Angela Dale, Scientist at FPInnovations, has been using genomics over the past two years to identify and understand the community of fungi and bacteria associated with treated wood. “Many people are not aware that FPInnovations is using genomics technologies, but our work with metabarcoding has been an important step in developing a deeper knowledge of the detoxification and decay process in treated wood,” she explains. Metabarcoding is a method to rapidly screen the DNA of all organisms in a sample by targeting a single gene or DNA fragment present in all organisms, but differing in sequence between species. This method was used to identify the fungi and bacteria associated with carbon- and copper-based preservatives in order to explore ways of improving the in-ground efficacy of carbon-based treatments.
Typically, the team has focussed on testing the efficacy of preservatives against fungi, but the metabarcoding data piqued their interest in understanding the role bacteria plays in detoxifying wood preservatives. However, many of the bacteria they found on the preservative treated wood were classified as Risk Group 2 (RG2), necessitating a Containment Level 2 (CL2) designation for their labs in order to work with those species. Angela Dale spearheaded the expansion of their lab capacities by ensuring their facilities met the specified design criteria and by developing biosafety and biosecurity corporate policies and procedures, as well as a training program. “With the upgrades in place, we received our licence to work with RG2 organisms and are proud that our laboratory is now a designated CL2 facility,” said Angela Dale. “This has allowed us to expand our research, enabling the testing of different products and extracts for their efficacy against bacteria, as many common bacteria species found in wood are RG2.”
With this designation, the team (Angela Dale, Stacey Kus and Rod Stirling) was able to take the results from the metabarcoding project and dive deeper into understanding the role bacteria plays in detoxifying preservatives in treated wood. They developed a test to screen multiple bacteria species against several treatments to determine the ability of each species to tolerate or detoxify the different preservatives. Wood treated with preservatives was inoculated with the bacteria and incubated. After incubation, samples were checked for bacteria survival and for chemical depletion.

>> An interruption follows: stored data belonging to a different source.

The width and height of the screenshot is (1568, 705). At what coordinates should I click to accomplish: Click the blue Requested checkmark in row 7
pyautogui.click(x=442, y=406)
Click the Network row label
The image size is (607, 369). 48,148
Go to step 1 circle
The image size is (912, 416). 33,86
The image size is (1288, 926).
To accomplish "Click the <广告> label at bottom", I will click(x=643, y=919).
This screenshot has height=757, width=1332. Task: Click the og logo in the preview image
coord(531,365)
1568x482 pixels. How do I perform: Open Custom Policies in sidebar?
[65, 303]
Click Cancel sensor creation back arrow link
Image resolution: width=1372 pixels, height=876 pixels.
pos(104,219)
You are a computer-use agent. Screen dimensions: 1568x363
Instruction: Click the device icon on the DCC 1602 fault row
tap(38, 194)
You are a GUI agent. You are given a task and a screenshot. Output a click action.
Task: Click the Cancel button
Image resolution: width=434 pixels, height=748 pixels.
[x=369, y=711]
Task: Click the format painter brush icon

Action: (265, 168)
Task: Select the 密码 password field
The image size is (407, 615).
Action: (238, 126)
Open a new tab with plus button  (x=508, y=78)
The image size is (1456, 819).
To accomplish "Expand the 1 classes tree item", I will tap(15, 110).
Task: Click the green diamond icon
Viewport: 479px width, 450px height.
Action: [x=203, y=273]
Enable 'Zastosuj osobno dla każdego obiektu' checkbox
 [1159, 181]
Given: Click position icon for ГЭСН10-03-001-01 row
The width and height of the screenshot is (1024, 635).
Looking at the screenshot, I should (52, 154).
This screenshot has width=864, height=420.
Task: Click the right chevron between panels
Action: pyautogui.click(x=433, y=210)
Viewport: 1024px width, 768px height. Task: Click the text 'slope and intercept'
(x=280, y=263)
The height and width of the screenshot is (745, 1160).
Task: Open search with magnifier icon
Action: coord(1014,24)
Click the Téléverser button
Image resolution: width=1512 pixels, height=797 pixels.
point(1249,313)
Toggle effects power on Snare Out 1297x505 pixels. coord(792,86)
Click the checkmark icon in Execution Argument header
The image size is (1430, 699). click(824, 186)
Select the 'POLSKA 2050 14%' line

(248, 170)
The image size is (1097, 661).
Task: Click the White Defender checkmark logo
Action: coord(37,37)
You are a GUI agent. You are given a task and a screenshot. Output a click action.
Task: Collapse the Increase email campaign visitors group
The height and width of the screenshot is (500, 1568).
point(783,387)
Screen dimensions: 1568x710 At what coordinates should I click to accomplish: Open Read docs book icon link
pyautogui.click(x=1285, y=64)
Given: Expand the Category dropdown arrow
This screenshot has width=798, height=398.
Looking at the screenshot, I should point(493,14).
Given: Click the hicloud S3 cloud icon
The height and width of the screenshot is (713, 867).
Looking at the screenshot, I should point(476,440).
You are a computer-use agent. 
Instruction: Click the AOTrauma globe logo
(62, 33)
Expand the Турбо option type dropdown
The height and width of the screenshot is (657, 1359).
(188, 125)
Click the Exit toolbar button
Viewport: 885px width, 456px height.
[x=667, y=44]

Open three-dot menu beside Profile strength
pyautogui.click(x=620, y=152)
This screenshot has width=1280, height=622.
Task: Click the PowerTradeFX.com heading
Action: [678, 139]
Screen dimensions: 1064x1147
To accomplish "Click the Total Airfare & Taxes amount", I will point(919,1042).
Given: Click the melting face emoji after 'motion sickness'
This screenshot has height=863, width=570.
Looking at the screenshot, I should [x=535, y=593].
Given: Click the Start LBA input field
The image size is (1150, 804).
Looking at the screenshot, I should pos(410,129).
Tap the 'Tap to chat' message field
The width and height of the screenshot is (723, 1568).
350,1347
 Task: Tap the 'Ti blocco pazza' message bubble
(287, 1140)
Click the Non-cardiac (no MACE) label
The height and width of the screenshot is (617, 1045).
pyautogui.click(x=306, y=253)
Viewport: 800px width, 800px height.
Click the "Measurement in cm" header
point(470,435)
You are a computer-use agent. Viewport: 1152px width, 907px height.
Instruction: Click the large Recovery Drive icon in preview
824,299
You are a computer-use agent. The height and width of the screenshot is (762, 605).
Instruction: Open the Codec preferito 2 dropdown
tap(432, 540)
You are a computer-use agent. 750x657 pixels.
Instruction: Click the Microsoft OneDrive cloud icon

The expansion also opened the door for projects outside of wood protection. In the queue for the upcoming year is a project to test the antibacterial and antifungal activity of natural extracts from tree bark against bacterial and fungal pathogens important in the food and agricultural industries. In another project, microorganisms present in the old corrugated container recycling process will be examined. The team will identify and isolate bacteria responsible for causing odours in recycled pulp products and can then evaluate methods to control these bacteria.
Genomics combined with the expansion of FPInnovations’ lab capacities can help to advance the development of many forest-based products such as wood preservatives. FPInnovations’ ability to work with RG2 bacteria will be important in developing new wood protection technologies through a better understanding of the breakdown of wood preservatives. With these tools, more effective tests will be developed to assess and improve new formulations, benefitting suppliers and ultimately the end-user.